Als das Kommando »Wegtreten!« verklungen war, stieg ein donnerndes Lachen aus den Kehlen der Besatzung, das sich über die Polizisten und ihren Inspektor ergoß.
Bate biß die Lippen zusammen.
»Können wir nun beginnen?« fragte er Jardin.
»Womit?«
»Mit der Durchsuchung natürlich.«
»Doch nicht etwa mit der Durchsuchung meines Schiffes?« »Natürlich. Was sonst?«
»Was sonst? — Sehr einfach. Seht zu, daß Ihr so schnell wie möglich wieder in Euer Boot kommt. Seit wann darf die Hafenpolizei einfach Schiffe durchsuchen, wann es ihr beliebt?« Bate ließ sich nicht einschüchtern.
»Ihr scheint zu vergessen, daß Ihr einen Vertrag mit der Ostindien-Kompanie habt. Solange dieser Vertrag gültig ist, übt die Kompanie die Hoheitsrechte auf Euerm Schiff aus. Was soll also die Weigerung?«
Jardin krauste die Stirn. Er wußte zwar nichts von solchen Rechten; aber er war an den Vertrag gebunden. Die Hafenbehörden waren Behörden der Kompanie.

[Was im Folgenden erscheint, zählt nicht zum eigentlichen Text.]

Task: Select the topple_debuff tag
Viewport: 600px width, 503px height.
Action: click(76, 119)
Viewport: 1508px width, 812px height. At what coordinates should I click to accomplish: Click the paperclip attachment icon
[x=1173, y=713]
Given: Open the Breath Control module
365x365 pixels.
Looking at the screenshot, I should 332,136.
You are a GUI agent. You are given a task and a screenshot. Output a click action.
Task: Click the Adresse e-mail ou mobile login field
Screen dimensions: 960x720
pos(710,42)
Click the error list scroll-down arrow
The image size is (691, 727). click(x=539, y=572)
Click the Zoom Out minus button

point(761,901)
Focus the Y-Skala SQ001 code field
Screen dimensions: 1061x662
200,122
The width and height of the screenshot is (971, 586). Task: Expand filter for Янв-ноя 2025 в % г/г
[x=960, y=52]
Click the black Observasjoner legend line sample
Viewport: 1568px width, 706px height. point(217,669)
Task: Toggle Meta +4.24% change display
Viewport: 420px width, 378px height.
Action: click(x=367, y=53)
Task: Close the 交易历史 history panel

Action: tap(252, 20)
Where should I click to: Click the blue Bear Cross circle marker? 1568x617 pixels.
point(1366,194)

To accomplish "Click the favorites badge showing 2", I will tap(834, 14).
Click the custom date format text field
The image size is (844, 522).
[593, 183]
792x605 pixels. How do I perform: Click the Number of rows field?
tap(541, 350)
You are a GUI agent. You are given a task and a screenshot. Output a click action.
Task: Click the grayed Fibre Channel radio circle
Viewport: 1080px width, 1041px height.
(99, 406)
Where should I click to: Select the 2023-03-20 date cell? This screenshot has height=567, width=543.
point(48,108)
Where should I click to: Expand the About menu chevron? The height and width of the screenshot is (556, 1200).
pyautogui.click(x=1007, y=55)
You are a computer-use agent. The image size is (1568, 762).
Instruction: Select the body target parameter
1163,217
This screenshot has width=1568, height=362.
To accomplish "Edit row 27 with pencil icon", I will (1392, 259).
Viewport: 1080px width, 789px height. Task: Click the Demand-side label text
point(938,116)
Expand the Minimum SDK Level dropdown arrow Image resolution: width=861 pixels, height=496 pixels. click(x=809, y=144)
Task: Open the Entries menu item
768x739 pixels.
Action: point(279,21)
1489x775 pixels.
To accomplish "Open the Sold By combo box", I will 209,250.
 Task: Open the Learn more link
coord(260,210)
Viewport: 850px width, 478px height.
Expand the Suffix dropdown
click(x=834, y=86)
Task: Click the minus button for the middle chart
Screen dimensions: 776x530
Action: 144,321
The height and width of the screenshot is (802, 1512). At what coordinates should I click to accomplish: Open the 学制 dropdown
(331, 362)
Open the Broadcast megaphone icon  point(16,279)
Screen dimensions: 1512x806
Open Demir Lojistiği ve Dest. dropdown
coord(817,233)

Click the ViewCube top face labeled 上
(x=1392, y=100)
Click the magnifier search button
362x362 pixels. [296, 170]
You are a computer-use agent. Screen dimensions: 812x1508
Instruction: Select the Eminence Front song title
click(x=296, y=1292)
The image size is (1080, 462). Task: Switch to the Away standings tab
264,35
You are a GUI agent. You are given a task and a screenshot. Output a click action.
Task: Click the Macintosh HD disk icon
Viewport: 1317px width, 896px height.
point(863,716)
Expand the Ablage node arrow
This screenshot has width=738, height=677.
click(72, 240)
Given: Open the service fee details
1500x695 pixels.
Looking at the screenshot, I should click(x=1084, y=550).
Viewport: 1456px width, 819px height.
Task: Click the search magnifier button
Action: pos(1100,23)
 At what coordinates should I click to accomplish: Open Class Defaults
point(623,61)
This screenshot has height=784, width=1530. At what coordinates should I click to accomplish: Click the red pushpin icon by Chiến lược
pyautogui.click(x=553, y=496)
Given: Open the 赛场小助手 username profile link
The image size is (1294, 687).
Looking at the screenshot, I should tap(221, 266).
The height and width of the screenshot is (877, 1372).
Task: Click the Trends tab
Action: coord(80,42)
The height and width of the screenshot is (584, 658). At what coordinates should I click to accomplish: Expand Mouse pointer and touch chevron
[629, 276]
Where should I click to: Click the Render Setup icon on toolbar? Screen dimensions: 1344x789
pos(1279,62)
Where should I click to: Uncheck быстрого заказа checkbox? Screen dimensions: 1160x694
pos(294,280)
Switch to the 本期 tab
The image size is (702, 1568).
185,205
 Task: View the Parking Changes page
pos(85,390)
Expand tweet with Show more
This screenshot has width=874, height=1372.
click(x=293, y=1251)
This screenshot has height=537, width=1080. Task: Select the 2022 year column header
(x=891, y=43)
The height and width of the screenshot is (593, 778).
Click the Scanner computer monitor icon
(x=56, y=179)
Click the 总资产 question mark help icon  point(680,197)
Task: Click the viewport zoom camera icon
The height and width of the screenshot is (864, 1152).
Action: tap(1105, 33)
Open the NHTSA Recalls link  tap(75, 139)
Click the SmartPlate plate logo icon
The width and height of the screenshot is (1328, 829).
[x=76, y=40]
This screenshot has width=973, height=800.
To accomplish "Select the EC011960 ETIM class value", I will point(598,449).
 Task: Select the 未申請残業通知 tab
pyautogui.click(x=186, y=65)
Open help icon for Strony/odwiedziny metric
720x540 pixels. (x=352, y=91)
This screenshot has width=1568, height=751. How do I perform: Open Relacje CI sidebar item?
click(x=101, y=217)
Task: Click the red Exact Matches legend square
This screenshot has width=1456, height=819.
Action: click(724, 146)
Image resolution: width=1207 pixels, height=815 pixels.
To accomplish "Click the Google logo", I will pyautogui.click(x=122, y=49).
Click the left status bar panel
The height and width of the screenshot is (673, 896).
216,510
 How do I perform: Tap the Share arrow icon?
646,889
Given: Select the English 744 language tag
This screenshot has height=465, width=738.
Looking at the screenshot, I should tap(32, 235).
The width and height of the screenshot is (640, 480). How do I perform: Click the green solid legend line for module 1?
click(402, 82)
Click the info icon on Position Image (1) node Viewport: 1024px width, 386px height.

»Was sucht Ihr eigentlich hier?«
»Ihr sollt einen Verbrecher an Bord haben.«
»Einen Verbrecher? Davon müßte ich etwas wissen.«
»Stellt Euch nicht dumm«, meinte Bate aufgebracht.
»Herr!« fuhr ihn Alfonso an und reckte mächtig die Glieder, um etwas größer zu erscheinen. »In welchem Ton redet Ihr mit einem Kapitän!«
Bate hielt sich zurück. Es war ihm nicht befohlen worden, unnötig grob zu werden.
»Ihr müßt doch verstehen, daß ich nur meine Pflicht erfülle, Captain. Ich habe den Befehl, Euer Schiff zu durchsuchen und muß es tun.—Bitte, habt ein Einsehen.«
»So ist das schon viel besser«, meinte Jardin und stemmte energisch die Hände in die Seiten.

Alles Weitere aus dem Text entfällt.